• AUSGANGSTEXT:
Die Blockchain ist ein dezentrales Netzwerk von Servern. Dabei werden Informationen auf allen Servern parallel abgelegt, sodass Fälschungen sofort auffallen. Geflügelt ist inzwischen die Beschreibung als „digitales Grundbuch“. Fälschungen sind durch die mehrfache Absicherung kaum machbar. Stattdessen bieten blockchainbasierte Lösungen angeschlossenen Parteien weitreichende Transparenz.

Diese Features machen die Technologie attraktiv für die Absicherung von digitalen Daten. So bietet die Blockchain die Option der Absicherung von Zeugnissen und Zertifikaten aus dem akademischen wie auch dem Arbeitsumfeld. So kann sie mit einem altbekannten Ärgernis aufräumen: der Übertreibung und Fälschung in Bewerbungen und Lebensläufen.
 

Schummeln im Lebenslauf – keine Ausnahme

Insider nehmen an, dass in bis zu einem Drittel aller Bewerbungen gelogen wird. Zehn Prozent aller Bewerbungen werden von HR-Verantwortlichen sogar als bedenklich eingestuft – hier bleibt es nicht bei Übertreibungen, sondern es finden sich falsche Angaben. Dramatische Fälle von gefälschten Doktortiteln oder fehlende Lizenzen, welche gar eine Gefahrenquelle darstellen könnten, sind zwar krasse Ausnahmen – doch werden regelmäßig Fälle bekannt. Häufig finden sich in Lebensläufen kleinere Schummeleien wie aufgehübschte Sprachkenntnisse, angebliche Schulungen oder erdachte Kompetenzen und Soft Skills. Diese kleinen Lügen können in vielen Unternehmen gänzlich unentdeckt bleiben, doch es ist nicht auszuschließen, dass durch Falschangaben echte Probleme im Ablauf entstehen. So können etwa erdachte EDV-Kenntnisse Prozesse und Deadlines in Gefahr bringen. Der neue Mitarbeiter wird zur Belastung. Erfahrene Recruiter enttarnen diese kleinen Schummeleien zwar oft problemlos – spätestens im Interview. Allerdings ist diese Prüfung zeitintensiv, Zeit die Recruitern im Berufsalltag fehlt. Ein Problem, das besonders bei kleinen und mittleren Unternehmen noch heikler wird. Hier fehlen oft Ressourcen und Fachwissen, um Schummeleien vorbeugen zu können.

• AUFGABEN:
A - Wie viel Prozent aller Bewerbungen werden laut dem Text zur Blockchain von HR-Verantwortlichen als bedenklich eingestuft?
B - Schreiben Sie aus dem Text zur Blockchain die Passage wortgetreu ab, beginnend mit „Die Blockchain ist“ und weiter bis einschließlich „Parteien weitreichende Transparenz.“.

• DATENAUSZUG:

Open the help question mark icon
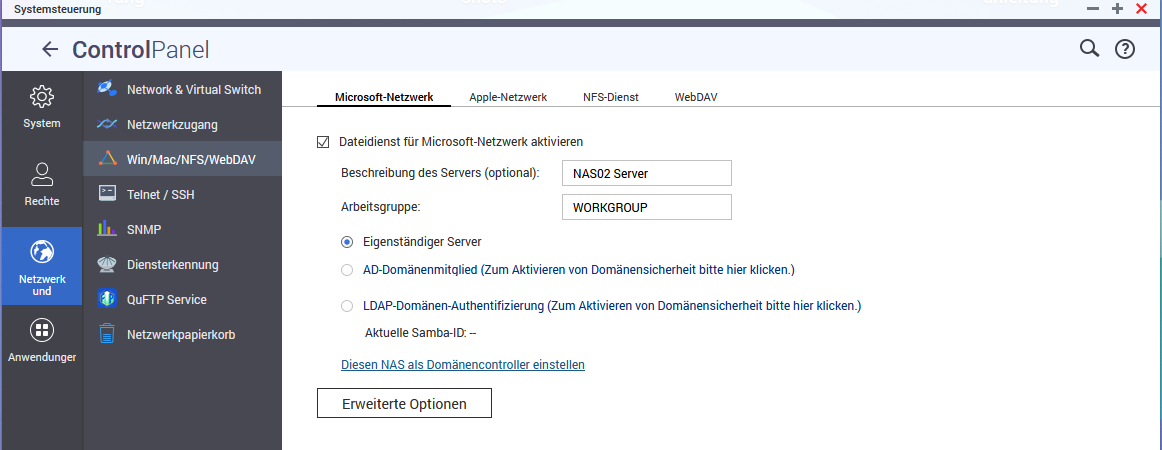The height and width of the screenshot is (450, 1162). (1125, 49)
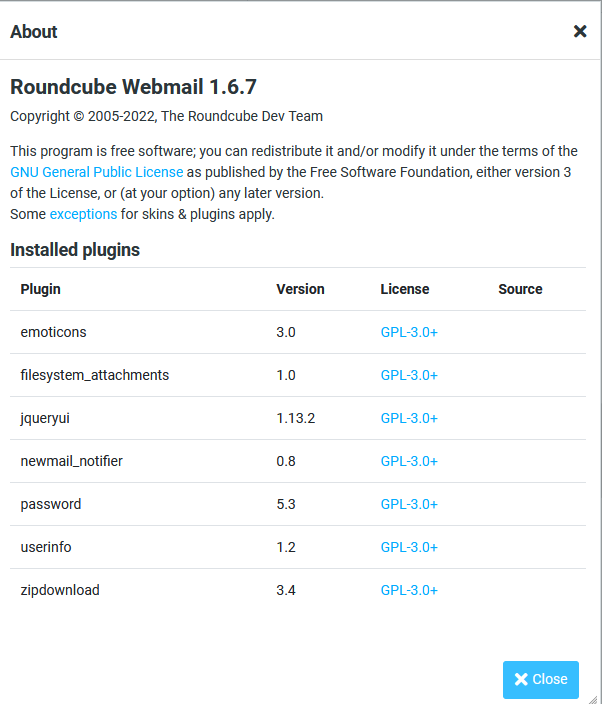Open the jqueryui GPL-3.0+ license link
Screen dimensions: 602x704
pos(409,418)
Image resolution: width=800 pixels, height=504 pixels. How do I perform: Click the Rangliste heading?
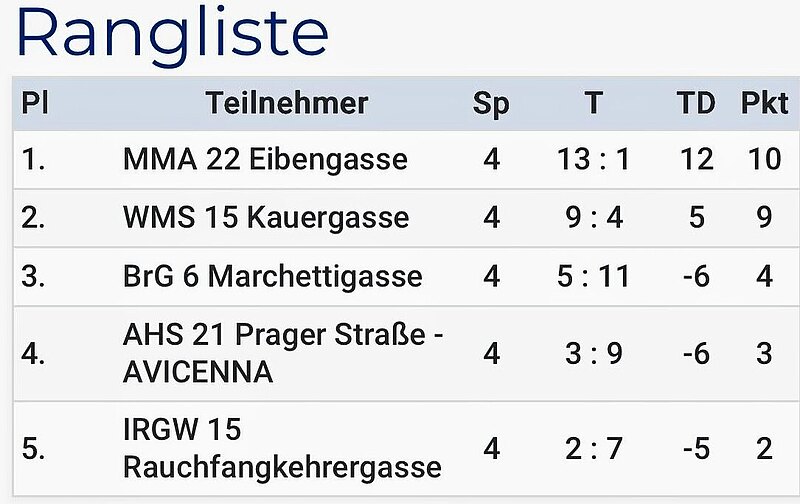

• ERGEBNISSE JE AUFGABE:
A - Zehn Prozent.

B -
Die Blockchain ist ein dezentrales Netzwerk von Servern. Dabei werden Informationen auf allen Servern parallel abgelegt, sodass Fälschungen sofort auffallen. Geflügelt ist inzwischen die Beschreibung als „digitales Grundbuch“. Fälschungen sind durch die mehrfache Absicherung kaum machbar. Stattdessen bieten blockchainbasierte Lösungen angeschlossenen Parteien weitreichende Transparenz.